##### ИСХОДНЫЙ ОТРЫВОК #####

Если бы государство состояло из одних только хороших людей, все бы, пожалуй, оспаривали друг у друга возможность устраниться от правления, как теперь оспаривают власть. Отсюда стало бы ясно, что по существу подлинный правитель имеет в виду не то, что пригодно ему, а то, что пригодно подвластному, так что всякий понимающий это человек вместо того, чтобы хлопотать о пользе другого, предпочел бы, чтобы другие позаботились о его пользе. Я ни в коем случае не уступлю Фрасимаху, будто справедливость — это то, что пригодно сильнейшему. Но мы еще обсудим это потом.
[Справедливость и несправедливость]
Для меня сейчас гораздо важнее недавнее утверждение Фрасимаха, будто жизнь человека несправедливого лучше жизни человека справедливого. А ты, Главкон, что выбираешь? Какое из этих двух утверждений, по-твоему, более верно?
— По-моему, — сказал Главкон, — целесообразнее жизнь человека справедливого.
— А ты слышал, сколько разных благ приписал Фрасимах жизни человека несправедливого?
— Слышал, да не верю.
— Так хочешь, мы его переубедим, если нам как-нибудь удастся обнаружить, что он не прав?
— Как не хотеть! — сказал Главкон.
— Однако если мы станем возражать ему, слово за словом перечисляя блага справедливости, а затем снова будет говорить он и опять мы, то понадобится вести счет указанным благам и измерять их, а чтобы решить, сколько их привел каждый из нас в каждом своем ответе, нам понадобятся судьи. Если же мы будем вести исследование, как мы делали это только что, когда сходились во мнениях, тогда мы одновременно будем и судьями, и защитниками.
— Конечно.
— Какой же из этих двух способов тебе нравится?
— Второй.
— Ну-ка, Фрасимах, — сказал я, — отвечай нам с самого начала. Ты утверждаешь, что совершенная несправедливость полезнее совершенной справедливости?
— Конечно, я это утверждаю, а почему — я уже сказал.
— Ну а как ты скажешь вот насчет чего: называешь ли ты одно из этих свойств добродетелью, а другое — порочностью?
— А почему бы нет?
— Значит, добродетелью ты назовешь справедливость, а порочностью — несправедливость?
— Не иначе, дражайший! То-то я и говорю, что несправедливость целесообразна, а справедливость — нет!
— Но как же надо сказать?
— Да как раз наоборот.
— Неужели, что справедливость порочна?
— Нет, но она — весьма благородная тупость.
— Но называешь ли ты несправедливость злоумышленностью?
— Нет, это здравомыслие.
— Разве несправедливые кажутся тебе разумными и хорошими?
— По крайней мере те, кто способен довести несправедливость до совершенства и в состоянии подчинить себе целые государства и народы. А ты, вероятно, думал, что я говорю о тех, кто отрезает кошельки? Впрочем, и это целесообразно, пока не будет обнаружено. Но о них не стоит упоминать; иное дело то, о чем я сейчас говорил.
— Мне прекрасно известно, что ты этим хочешь сказать, но меня удивляет, что несправедливость ты относишь к добродетели и мудрости, а справедливость — к противоположному.
— Конечно, именно так.

##### ФРАГМЕНТ ДАННЫХ #####

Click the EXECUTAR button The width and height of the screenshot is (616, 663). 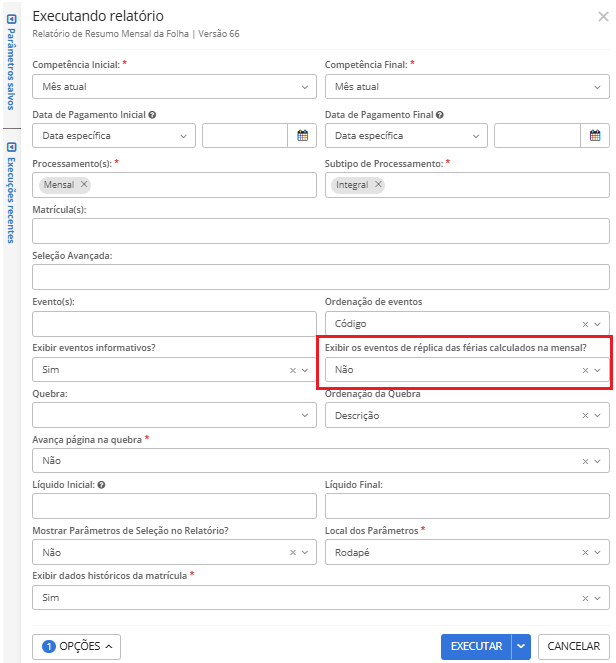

#####

* ЗАДАНИЕ
Как прозвучит часть отрывка о справедливости от слов «[Справедливость и несправедливость]» до слов «по-твоему, более верно?» включительно, если заменить «лучше» на «счастливее»? Приведите ее целиком. Для ответа используйте только отрывок.

* ОТВЕТ
[Справедливость и несправедливость]
Для меня сейчас гораздо важнее недавнее утверждение Фрасимаха, будто жизнь человека несправедливого счастливее жизни человека справедливого. А ты, Главкон, что выбираешь? Какое из этих двух утверждений, по-твоему, более верно?